The latest announcement that annual inflation fell to 2.5% in August 2024 reinforces the earlier good news that the annual rate starts with 2.
And, more good news is likely on the way with the Cleveland Fed "nowcasting" that inflation will be down to 2.3% in the last pre-election data release on October 10th.
Other economic indicators will not get in the way of the good inflation news. True, 4.2% unemployment is up from the 3.4% rate in April 2023. But, surveys show that most Americans do not care about unemployment unless they are unemployed themselves. Unemployment may not affect consumer sentiment until the rate hits 5%, which is unlikely to happen in 2024. The Harris campaign will not be hurt nor will Trump be helped by more unemployment news unless the Bureau of Labor Statistics report on Friday, November 1st is very bad indeed.

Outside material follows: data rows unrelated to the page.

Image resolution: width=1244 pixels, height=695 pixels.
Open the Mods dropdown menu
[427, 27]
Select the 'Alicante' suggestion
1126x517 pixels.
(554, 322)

Where is consumer sentiment now?
Over 4 years, Americans rode a vibe roller-coaster. Sentiment plunged during the 2020 recession, climbed after economic recovery to mid-2021 only to plunge again during the inflation-induced vibecession of 2022, which was followed by the modest vibecovery of 2023.

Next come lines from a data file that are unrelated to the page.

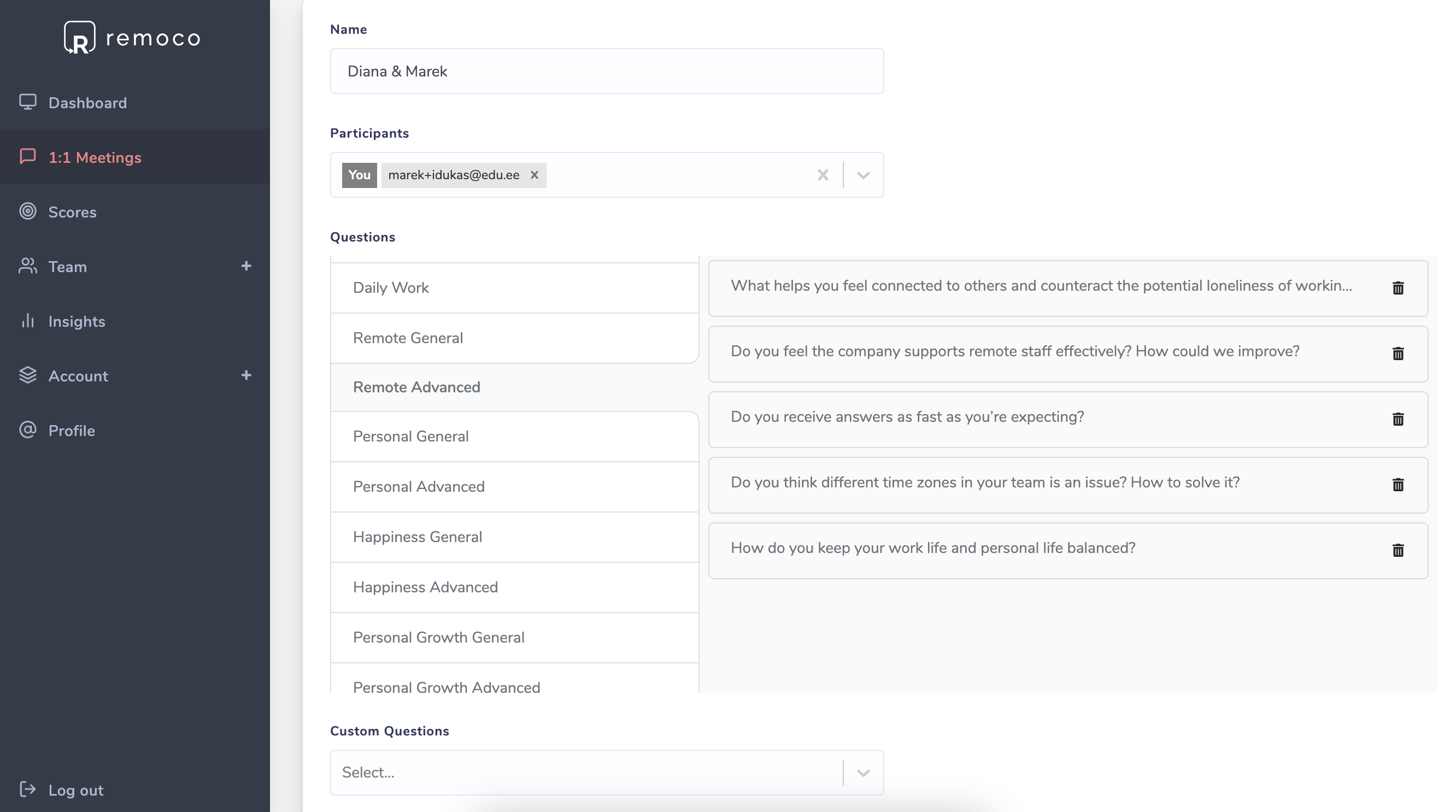Open the Participants dropdown chevron
Screen dimensions: 1456x812
(x=862, y=175)
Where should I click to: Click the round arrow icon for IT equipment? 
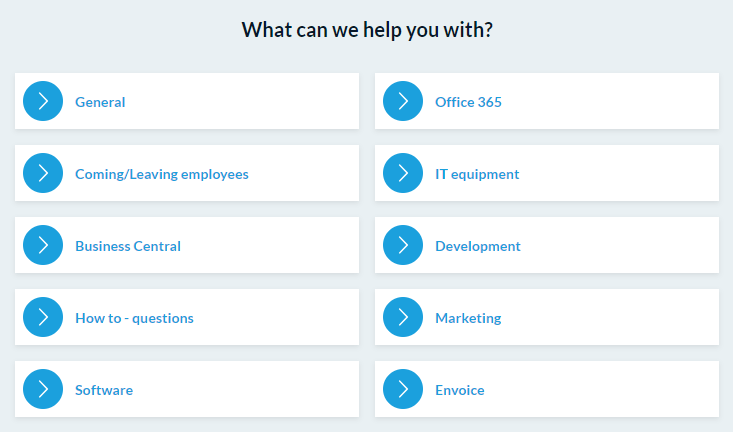click(403, 173)
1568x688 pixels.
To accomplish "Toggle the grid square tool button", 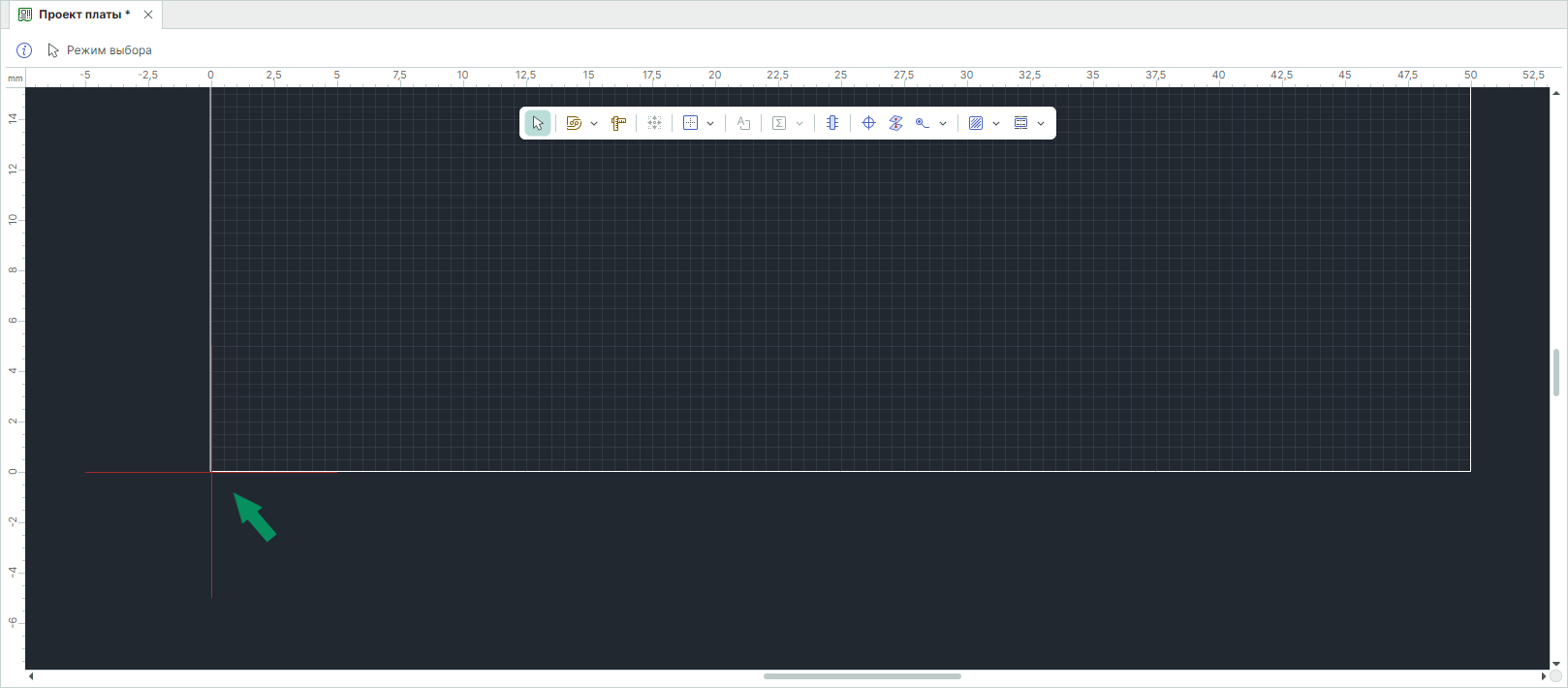I will coord(690,123).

The current stall in consumer sentiment at a relatively low level can be thought of as a vibe hangover after a rapid succession of ups and downs.
The September reading for the Index of Consumer Sentiment (ICS) is 77.3. (Monthly ICS, not 3-month average, and adjusted by me to be comparable to historical ICS data prior to the April 2024 transition to a web-based survey from phone-based.)
Weak vibes and presidential elections
With sentiment at similar levels before the 1980 and 1992 elections, Presidents Carter and Bush the Elder lost decisively. No party has retained the White House with ICS below 82.6 when President Obama was re-elected in 2012.
Another way to look at that record is that no out-of-White-House party has ever lost a presidential election with consumer sentiment as low as it is today. The vibecession and weak vibecovery opened the White House door wide open for the Republican Party. Had Republican voters nominated a candidate focused on tapping Americans’ economic discontent, Kamala Harris would have no chance to be elected. If Trump and his team had copied Ronald Reagan’s 1980 playbook and focused their campaign on the economy, Harris would be way behind now.
Instead, the race was balanced on a knife edge before the debate last Tuesday. Trump’s mad behavior is the only reason the race was close before the debate. Trump’s terrible, horrible, no good, very bad debate performance may adversely affect his support levels in post-debate polls to the point that even an Electoral College victory may start to look less likely.
The vibecession and weak vibecovery should have handed Donald Trump an easy election victory in 2024. So far, Trump has not done enough to exploit economic discontent. He may still win the election. But, if the Donald does go on to lose, the words of James Carville and Kyla Scanlan can be combined to form the epitaph for Trump 2024 : “It should have been about the economic vibes, stupid candidate!”